* _Document text_:
[Start of section]

Foot-reading device for personalised footwear
Personalised footwear to relieve patients from diabetes-related foot complications could soon become available, thanks to joint efforts under the DIABSMART project.
Foot complications are one of the main side-effects of diabetes, especially for patients who suffer from neuropathy. Symptoms start with tingling, burning, stinging or overall weakness of the foot, but can very quickly degenerate into skin changes, calluses, foot ulcers and even amputation caused by 'Peripheral arterial disease' (PAD).
Relieving patients' feet before getting to such extremes is one of the main challenges facing specialists. Of course patients have been offered 'Diabetic shoes' for decades, but are they really effective? While scientific studies tend to agree on their proactive benefits, varying results from one patient to another have highlighted the need to explore individual strategies, which is what the team in the EU-backed project DIABSMART (Development of a new generation of DIABetic footwear using an integrated approach and SMART materials) has been focusing on since 2011.
Completed at the end of October, DIABSMART has developed a fully-fledged method that goes from integrated sensor-based analysis of the foot to the development of personalised footwear thanks to novel materials. Dr Naemi Roozbeh, Associate Professor in biomechanics at Staffordshire University, agreed to discuss the project's findings—which promise to improve quality of life for diabetes patients while generating tremendous cost savings for health services across Europe and beyond.
What are the main benefits of the DIABSMART footwear for diabetes patients?
We have come up with a systematic approach to identify cushioning properties of the insole material that can lead to a more favourable pressure distribution underneath the foot. This approach includes a smart selection of insole material based on a patient's weight and walking pattern as well as taking into account the mechanical properties of the fat pad underneath the foot.
What does the foot assessment process consist in?
The foot assessment includes measurements such as pressure and load underneath the foot during daily life activities like standing and walking. Furthermore other biomechanical measurements such as ankle strength, ankle and intersegmental foot range of motion as well as foot alignment are also evaluated during our assessment.

[End of section]

* _Problem details_:
Copy the stretch of the diabetic footwear article from "Foot complications are" through "arterial disease' (PAD)." word for word.

* _Records provided_:
[Start of section]

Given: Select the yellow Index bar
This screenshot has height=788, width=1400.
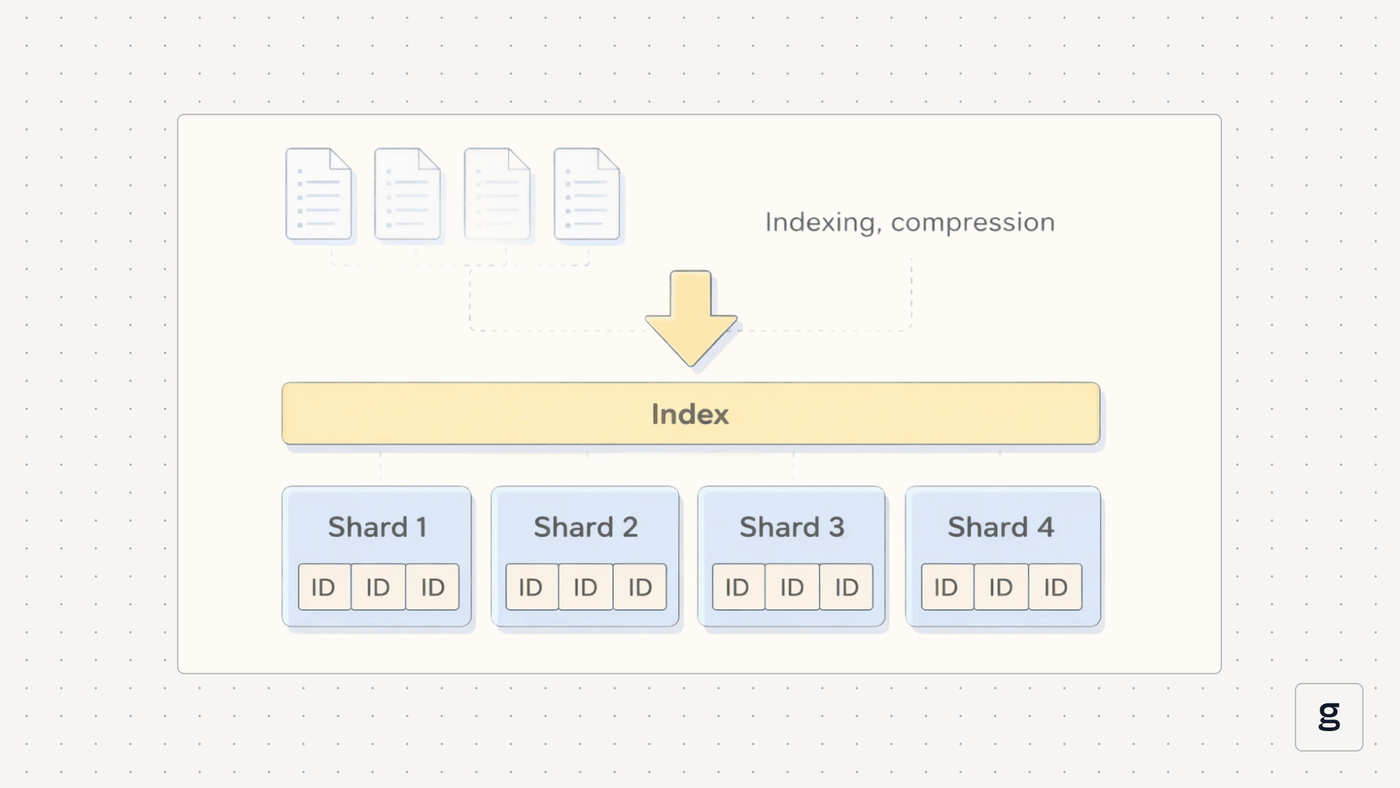Looking at the screenshot, I should click(x=691, y=413).
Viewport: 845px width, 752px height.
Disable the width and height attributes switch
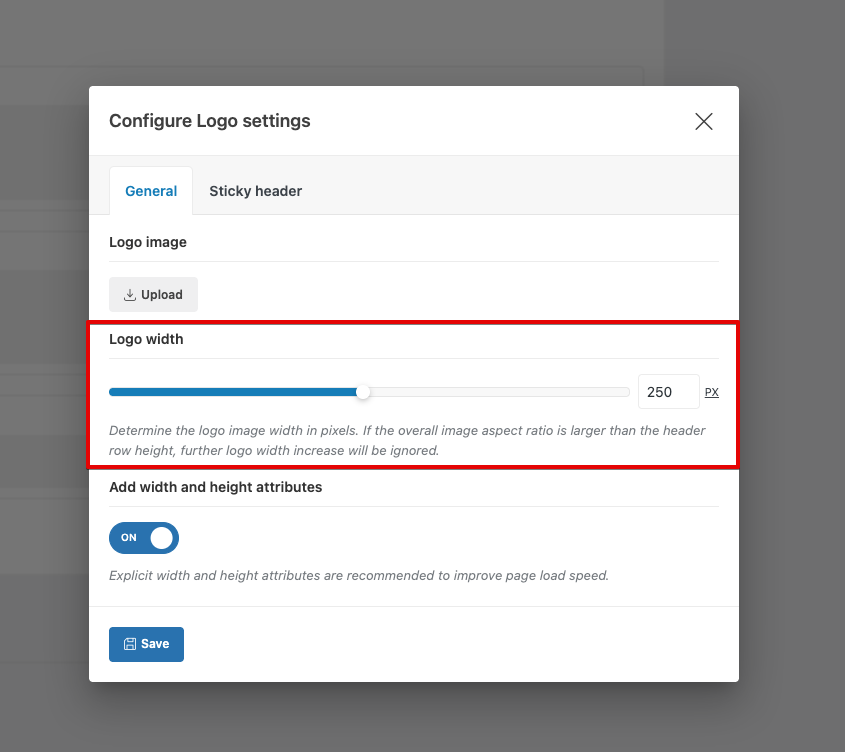point(144,538)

[End of section]

* _Reply to the task_:
Foot complications are one of the main side-effects of diabetes, especially for patients who suffer from neuropathy. Symptoms start with tingling, burning, stinging or overall weakness of the foot, but can very quickly degenerate into skin changes, calluses, foot ulcers and even amputation caused by 'Peripheral arterial disease' (PAD).